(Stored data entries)

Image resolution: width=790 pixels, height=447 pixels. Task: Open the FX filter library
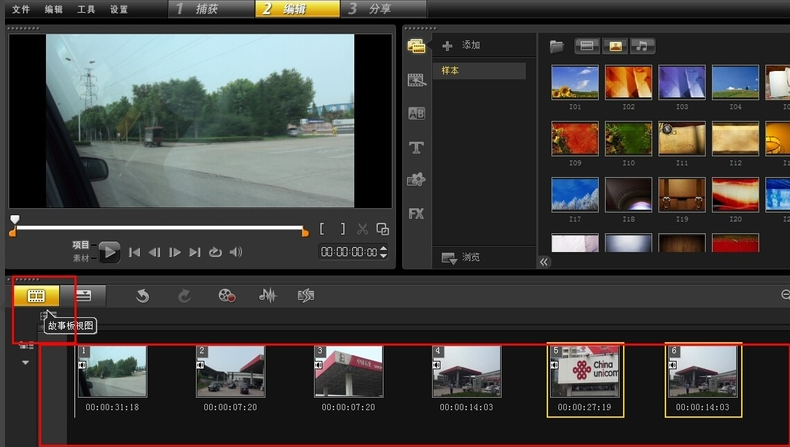(416, 214)

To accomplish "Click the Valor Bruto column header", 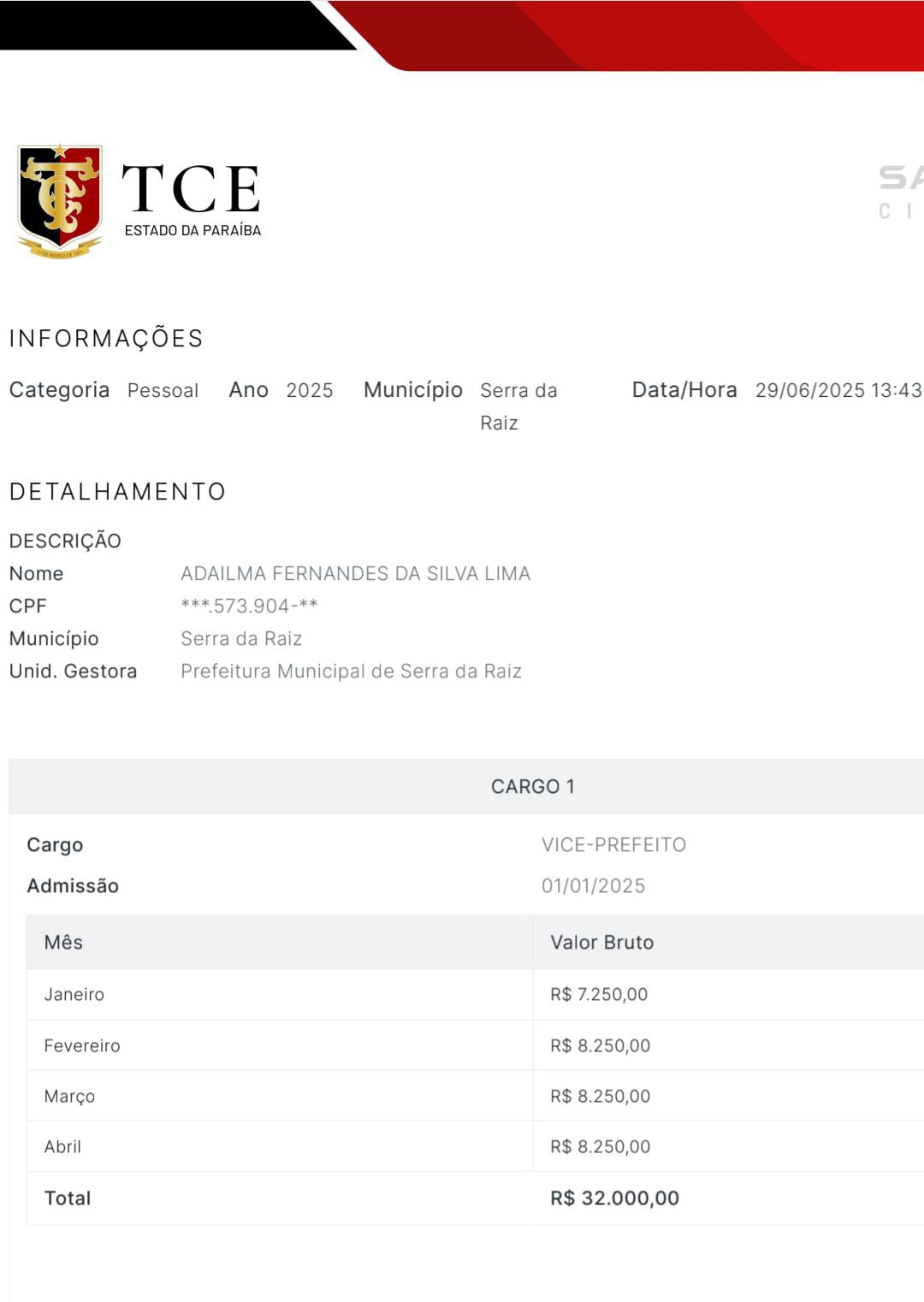I will coord(601,942).
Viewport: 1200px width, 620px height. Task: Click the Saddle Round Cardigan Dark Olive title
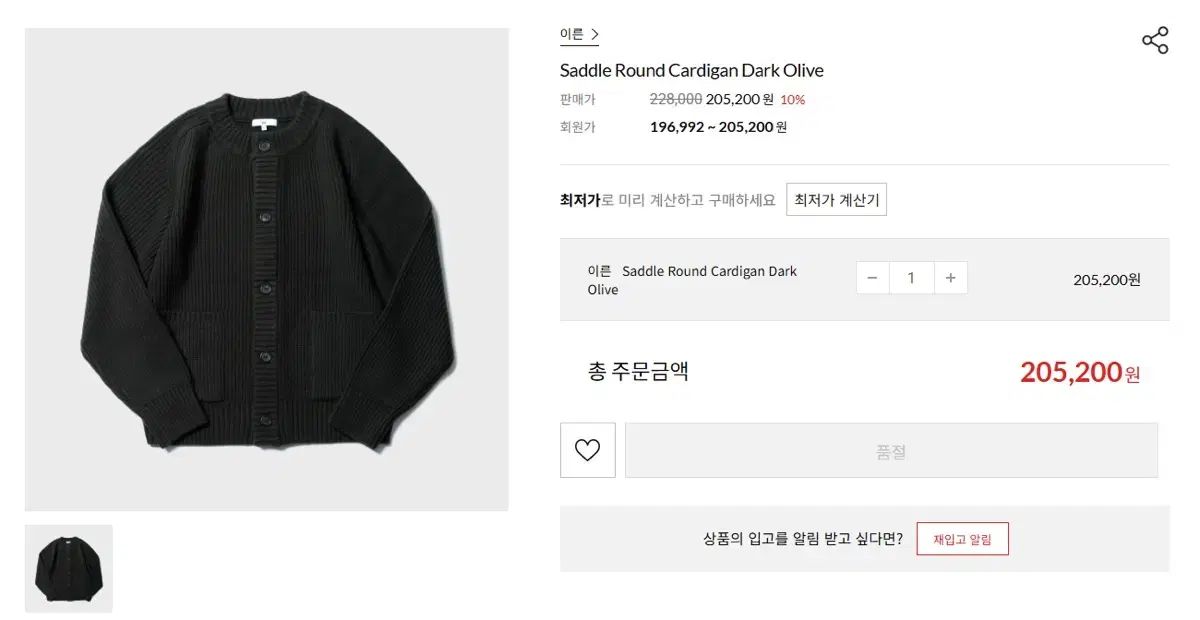pyautogui.click(x=691, y=70)
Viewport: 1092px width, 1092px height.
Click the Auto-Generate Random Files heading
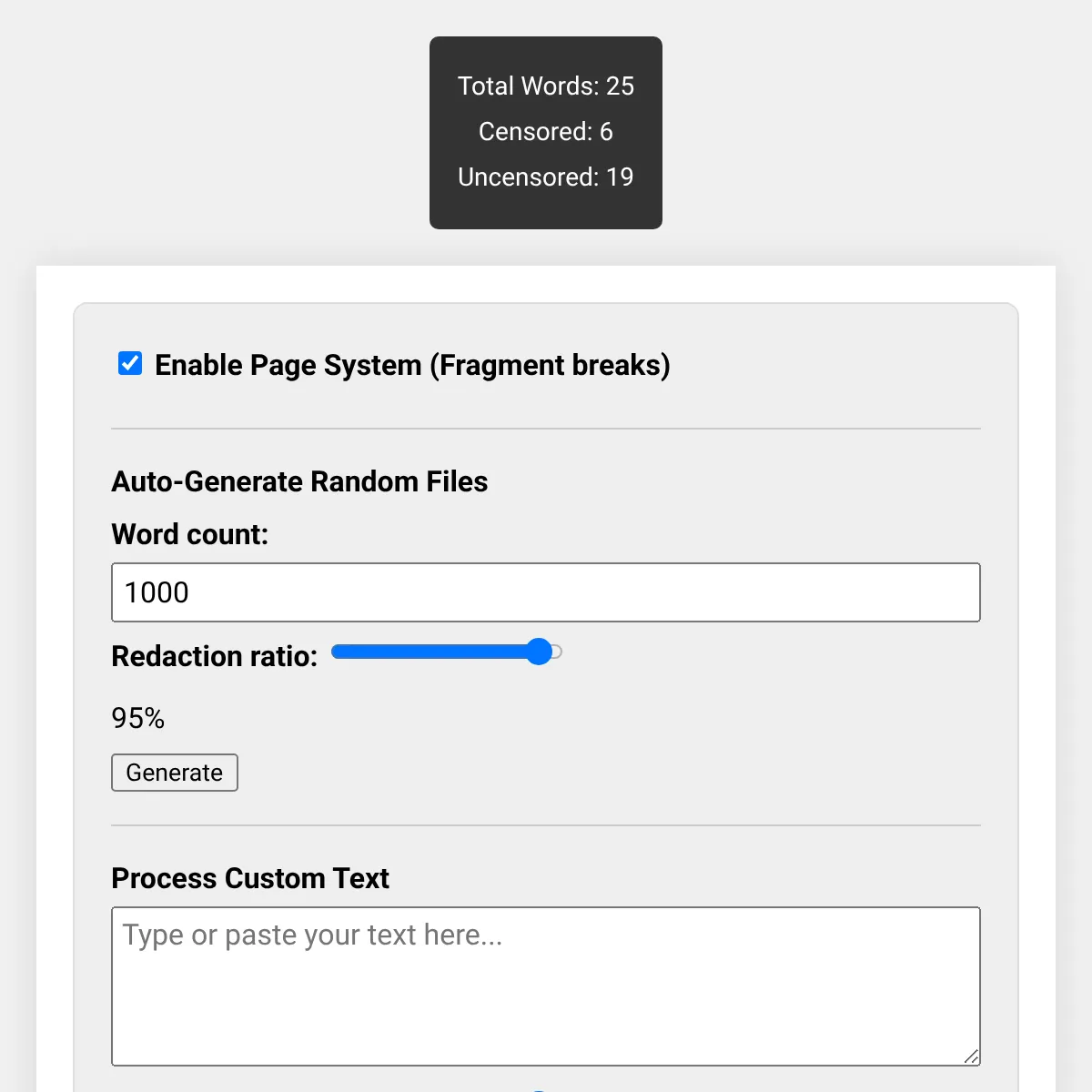click(x=299, y=481)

* YOUR ASSIGNMENT: Transcribe nothing but the lines from the one containing "Viewport: 1200px width, 620px" through the final line of the records, exactly as written and without pictures.

* WRITTEN REPLY:
Viewport: 1200px width, 620px height. Task: Click the Saddle Round Cardigan Dark Olive title
pyautogui.click(x=691, y=70)
Viewport: 1092px width, 1092px height.
Click the Auto-Generate Random Files heading
click(x=299, y=481)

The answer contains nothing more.